Autoimmune Conditions: Autoimmune disorders are also a causative factor for development of Cytopenia.
Bone Marrow Disorders: Disease conditions like leukemia or lymphoma can affect the production of blood cells in the bone marrow. Another disease condition like myelodysplastic disorder is also a causative factor in development of Cytopenia.
Viral Infections: Infections like HIV, hepatitis C, varicella, rubella, mumps are some of the infections that affect the bone marrow and hence affect the production of blood cells resulting in Cytopenia.
What are the Symptoms of Cytopenia?
The symptoms of Cytopenia have been subdivided into the symptoms of each of the condition that constitute Cytopenia. These symptoms are:
Neutropenia: Symptoms include frequent infections and illnesses, including bacterial, viral, or fungal infections, fever, and ulcers in the mouth and throat.
Thrombocytopenia: Symptoms include easy bleeding, easy bruising, increased clotting time, spontaneous bleeding especially in the nose and mouth. There may also be purple colored rashes on the skin.
Pancytopenia: Symptoms include easy bleeding and bruising, fatigue, lethargy, weakness, failure to do even simple household tasks, spontaneous bleeding especially in the gums and nose.

INFORMATION SUPPLIED:
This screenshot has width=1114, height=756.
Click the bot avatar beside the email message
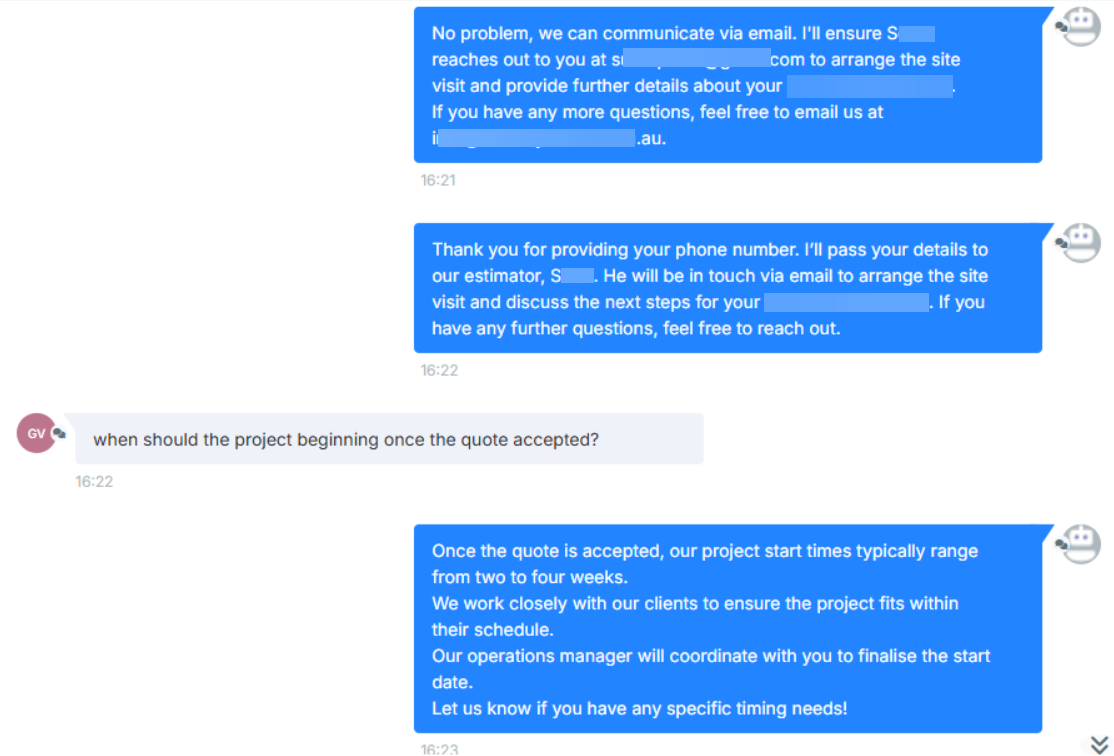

STUDY QUESTIONS:
1/ List every viral infection that the cytopenia text names as affecting the bone marrow.
2/ According to the cytopenia text, what kind of rash may appear on the skin with thrombocytopenia?
3/ Reproduce the part of the cytopenia text between "The symptoms of Cytopenia have" and "gums and nose.", inclusive.

SOLVED TASKS:
1/ HIV, hepatitis C, varicella, rubella, mumps

2/ Purple colored rashes.

3/
The symptoms of Cytopenia have been subdivided into the symptoms of each of the condition that constitute Cytopenia. These symptoms are:
Neutropenia: Symptoms include frequent infections and illnesses, including bacterial, viral, or fungal infections, fever, and ulcers in the mouth and throat.
Thrombocytopenia: Symptoms include easy bleeding, easy bruising, increased clotting time, spontaneous bleeding especially in the nose and mouth. There may also be purple colored rashes on the skin.
Pancytopenia: Symptoms include easy bleeding and bruising, fatigue, lethargy, weakness, failure to do even simple household tasks, spontaneous bleeding especially in the gums and nose.